После школы я поступил в музыкально-педагогическое училище в Ялте и словно попал на седьмое небо! Какие там были предметы, а какие педагоги! По статусу музпедучилище и рядом не стояло с настоящими музучилищами, но это была Ялта, куда съезжались доживать у моря корифеи обеих столиц, а потому в училище преподавали не последние в музыкальном мире корифеи... Там на тебя рявкнет Б.Рывкин, который вел оркестровый класс и мог тебя, если ты перспективный, привести на прослушивание к кому угодно в стране... А там важно прошествует мимо тебя хормейстер Н.Можайский, который на соседней с училищем Ялтинской киностудии "напевал" московским, ленинградским и одесским кинорежиссерам песни для кинофильмов: именно он и мой товарищ по учебе Толик Герасименко дуэтом презентовали киношному миру ставшую потом известной песню из «Неуловимых мстителей» (Бьют свинцовые ливни, нам пророчат беду. Мы на плечи взвалили и войну, и нужду. Громыхает гражданская война от темна, до темна. Много в поле тропинок, только правда одна)... А на переменках мог запросто у тебя стрельнуть сигарету игравший всю жизнь в Марьинском театре Пейч (не помню, увы, уже его имени, а вот имя и отчество его супручи, преподававшей у нас музыкальную литературу, помню - Светлана Михайловна Пейч)... Такими там были многие... И вот эти корифеи обнаружили вдруг у меня «голос»! Бас-баритон! Да еще и с красивым, как говорили, тембром. И как не оказаться на седьмом небе?! До этого настоящий «голос» был лишь у упомянутого Толика, который потом пел в Ансамбле песни и пляски Черноморского флота и объездил с концертами полмира... Так что с открытием моего голоса «голосистых» в училище стало двое и будущее увиделось в радужном цвете! Консерватория! Оперная сцена! Известность...

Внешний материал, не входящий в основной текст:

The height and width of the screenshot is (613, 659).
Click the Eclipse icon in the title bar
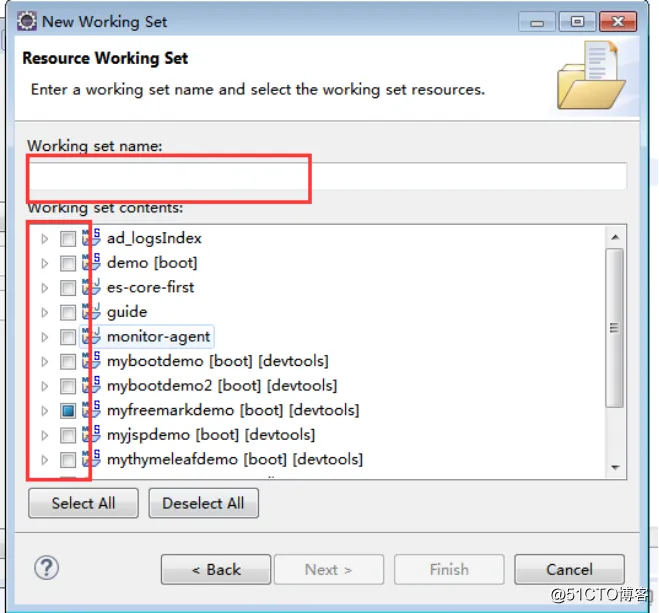(26, 21)
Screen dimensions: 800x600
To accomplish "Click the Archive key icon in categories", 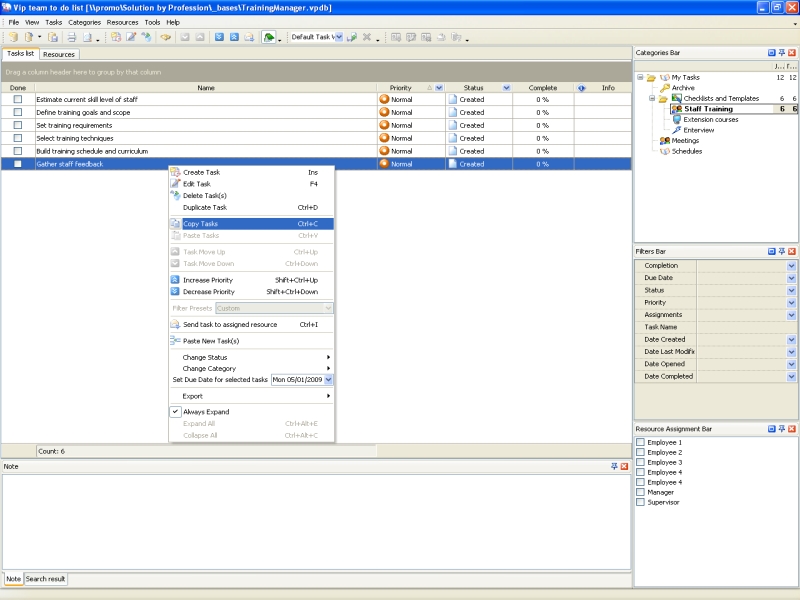I will click(x=664, y=88).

Сцена, признаюсь, изрядно попортила мне жизнь в юности: сначала в «драматическом» варианте, затем в «оперном»... В школе я участвовал в самодеятельности и стал любимцем руководительницы драмкружка. Она – милая дама лет пятидесяти – восторгалась моим чтением со сцены и задурила мне голову тем, что я должен стать актером, а потому советовала идти в театральный вуз. В результате после школы я уехал из Крыма поступать не в Харьковский авиационный институт, куда советовали мои педагоги, оценившие мои математические способности, а в Москву, чтобы стать "великим актером"…

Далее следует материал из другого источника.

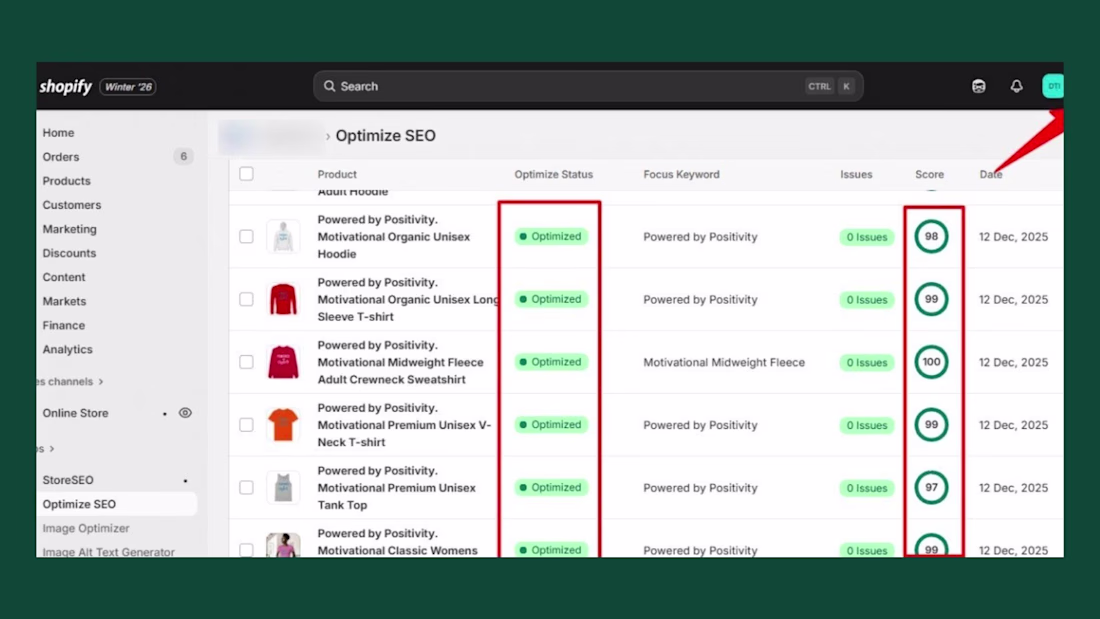
Task: Open Products in the sidebar
Action: coord(67,180)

Прямо с Курского вокзала, помню, направился на разведку в Школу-студию МХАТ. Но разведки не получилось: там меня, ввалившегося в приемную комиссию прямо с чемоданом, определили в какую-то группу, которую должны были «слушать» через несколько минут. Человек семь абитуриентов, в которую включили меня, пригласили в соседнюю комнату, где за столом сидели экзаменаторы - старушка и двое мужчин. Они разрешили нам сесть, после чего принялись поднимать по одному и слушать выученные нами стихи, басни, прозаические миниатюры. Впрочем, экзаменовали странно. Первого посадили, когда он не успел прочесть и двух строк стихотворения. Второго - тоже. Третий читал чуть дольше, но посадили вскоре и его. И очередному не дали толком рта раскрыть... Это сейчас лишь понимаю, что происходило: зачастую полминуты, двух строк хватает, чтобы понять, что у абитуриента "не та" внешность, нет сценического "голоса", что он картавит, шепелявит или комкает слова, наконец. А тогда я с удивлением наблюдал за всем этим... Как будет со мной?!

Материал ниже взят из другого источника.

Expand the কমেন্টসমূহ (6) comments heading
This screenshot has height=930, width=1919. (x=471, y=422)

К экзамену я полгода готовил басню И.Крылова «Ворона и лисица», отрывок из повести Н.Гоголя «Тарас Бульба» и стих Р.Рождественского «Концерт»... Стих был длинным... Сколько раз с «милой дамой» мы шлифовали его - до последнего слова! Сколько раз выверяли смысловые ударения, обдумывали, где и какими паузами, жестами надо сопроводить чтение… И вдруг... Неужели не дадут до конца дочитать?! Наконец, пришла и моя очередь. Я встал.

- С чего начнете? – спросила возглавлявшая комиссию старушка.

- Со стиха, - ответил я. - Роберт Рождественский «Концерт»…

- Пожалуйста! – добродушно согласилась она и приготовилась слушать.

Я встал вполоборота к столу экзаменаторов (это тоже продумывалось, как стоять) и задумчиво, словно вспоминая, медленно начал.

Сорок трудный год.
Омский госпиталь…
Коридоры сухие и маркие.
Шепчет старая нянечка:
«Господи!
До чего же артисты
маленькие…»

- Спасибо! – раздался голос старушки…

Я опешил... Что это?! Так хорошо, что дальше не надо?! Приняли?!

- У меня еще басня! – неуверенно произнес я.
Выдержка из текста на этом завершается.